自然是不能拒绝的,她谦恭的低下头,敛了腰,回了声是。
相见争如不见,有情还似无情。
要去赴宴,自然就要见到安王永瑗,也要见着那个人。
安王永瑗呵,犹记得当初他俩无忧无虑的嬉笑玩闹、畅谈古今之时,她从来都是叫他的名字的,便是在人前,也时常如此。若她开口叫他安王,那他就知道,她是在拿那个名头挤兑他呢。现而今,他是皇上血亲,朝廷重臣,而她,则亦是皇帝的禁脔,皇帝的妃嫔,当时只道是寻常,再回首,却已是百年身。
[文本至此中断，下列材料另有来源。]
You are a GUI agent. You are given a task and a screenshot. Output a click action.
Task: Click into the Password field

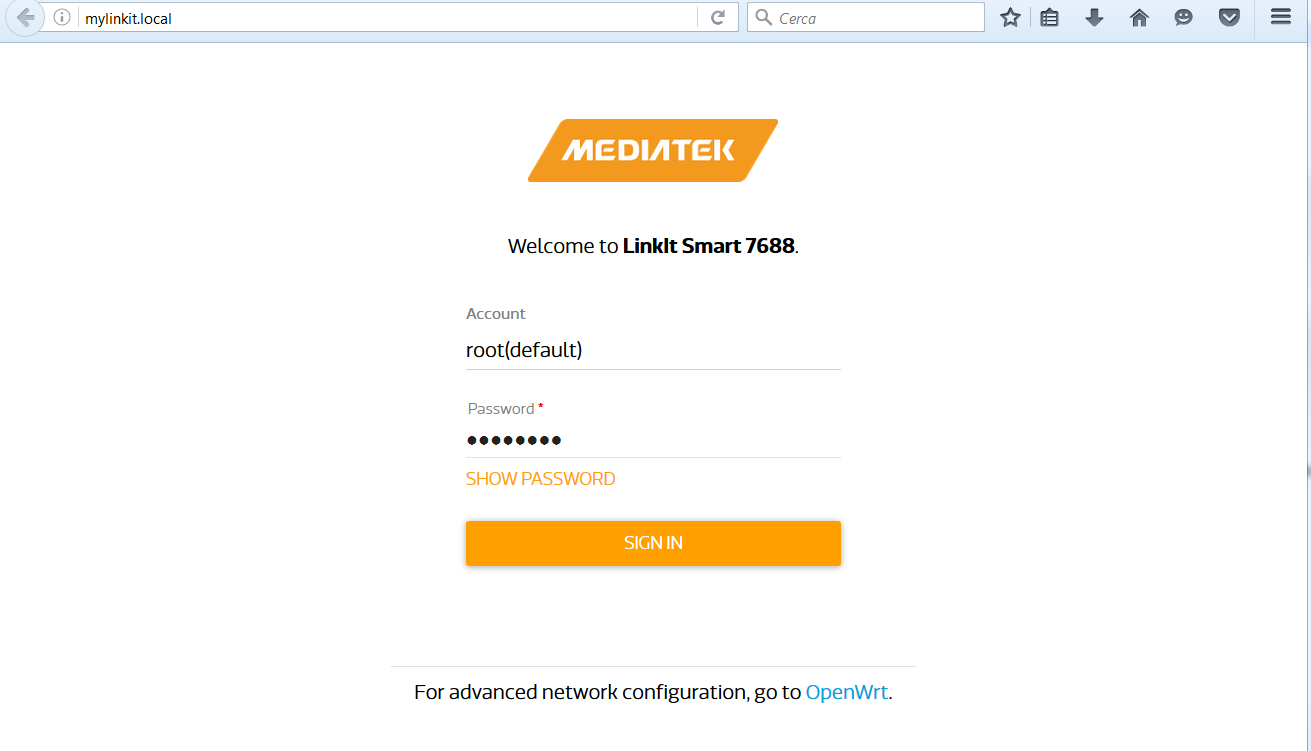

见面只是徒增感伤而已,真真莫如不见。
而她与他,则已非争如不见,而是不能见,不可以见。
世界上最遥远的距离,不是生与死
而是我就站在你面前,你却不知道我爱你
当年的梅香浮动、冷月清辉中,她累积的长久的爱与恋从心的伤口中汩汩而出,疼痛难当,她以为,那就是疼痛的全部,爱的全部,殊不知:
世界上最遥远的距离,不是我就站在你面前
你却不知道我爱你,而是明明知道彼此相爱
却不能在一起
彼此相拥,彼此表白,心意虽已相通,但道路却仍然既阻且长,于是怀疑,于是迷惘,新的疼痛又来侵袭,腐心蚀胆,更加难熬。
但一曲《梅花三弄》里,他向她走来,伸出手握住她的,坚定地告诉她,如禀凌霜傲寒骨,自有幽香放上林。只要坚持,就一定会有圆满。于是相信,于是坚持,因为相信,所以坚持。
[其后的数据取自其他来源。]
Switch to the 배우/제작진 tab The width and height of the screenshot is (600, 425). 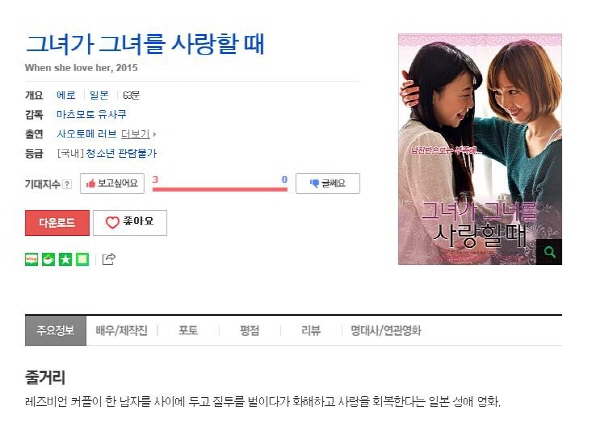122,331
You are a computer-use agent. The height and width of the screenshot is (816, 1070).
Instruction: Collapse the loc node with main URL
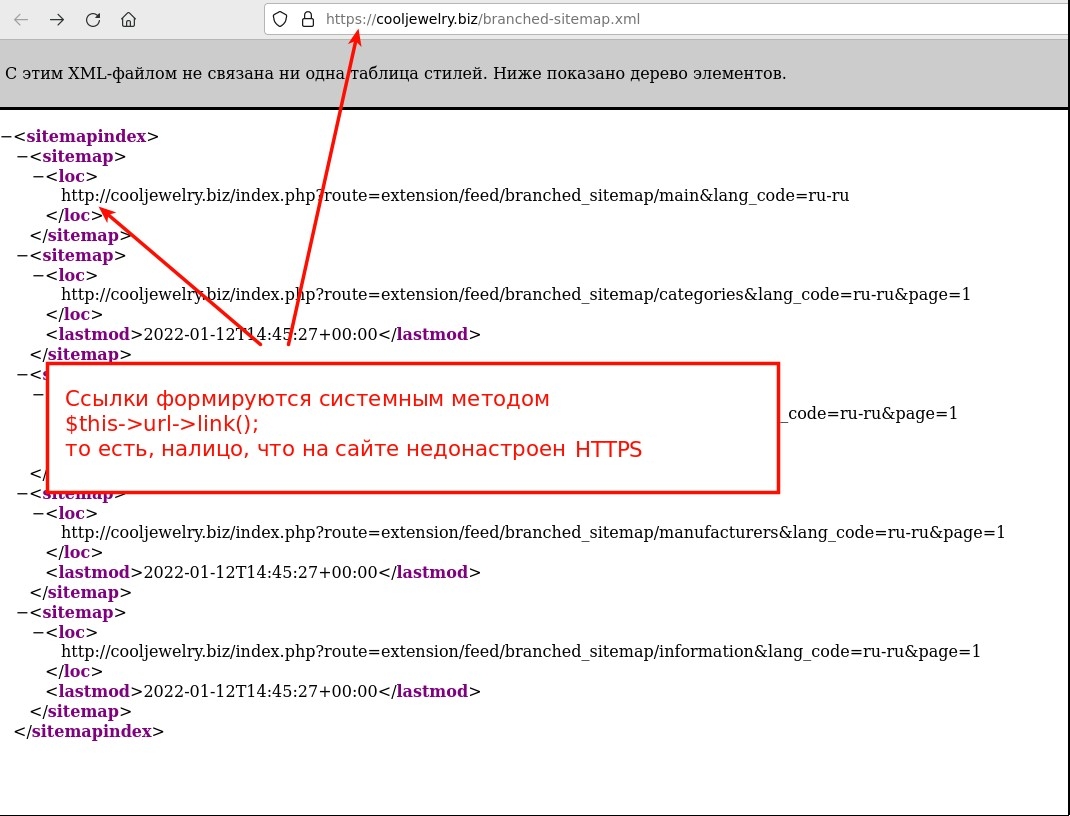[38, 177]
但却不料命运,却残忍的把他们彼此,推到了更遥远的距离。
那比最遥远更遥远的距离,不是明明知道彼此相爱
却不能在一起,而是明明无法抵挡这股思念
却还得装作丝毫没有把你放在心里
有人说,爱情如同吗啡,适量时让人安定,解除疼痛,过量时让人迷醉,幻想美好,长久后铭心刻骨,欲罢不能。但是时间无数的痴情人有情人,越爱只会越深,爱到唇边有血,眼中有泪,谁还能理智的计较剂量,把握分寸?
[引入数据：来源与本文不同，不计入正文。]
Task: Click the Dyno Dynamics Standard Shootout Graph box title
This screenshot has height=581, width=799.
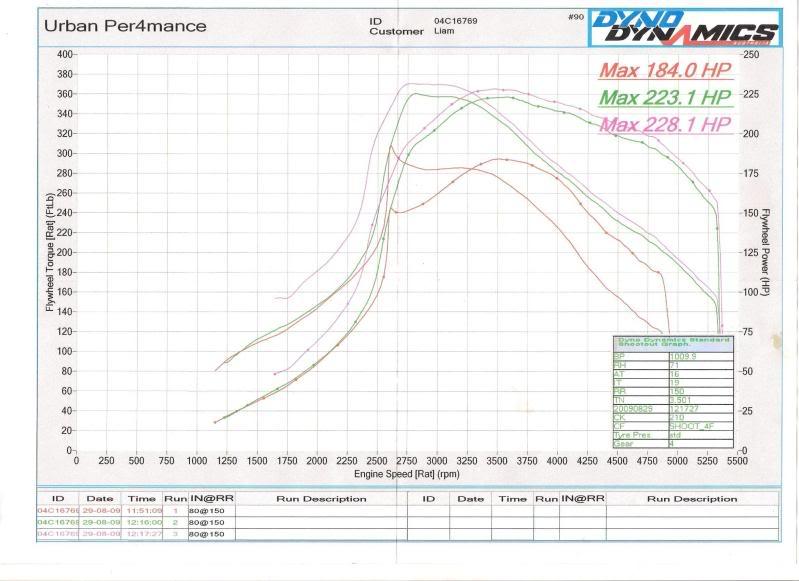Action: (672, 342)
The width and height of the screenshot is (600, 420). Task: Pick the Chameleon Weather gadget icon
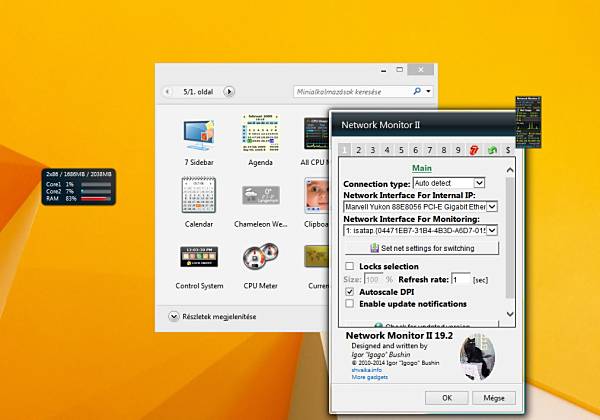(261, 195)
亦有人说,做戏的最高境界,就是骗过自己。若要骗得别人,需的自己先骗过自己,而她连自己的心跳都不能控制,又怎敢在人前表演她的若无其事,月白风清?
但终究是,皇命难违。
想见也罢,不想见也罢,哪儿由得她半分?
在这珠环翠绕、前呼后拥中,曾芫若,走出了这维仪宫。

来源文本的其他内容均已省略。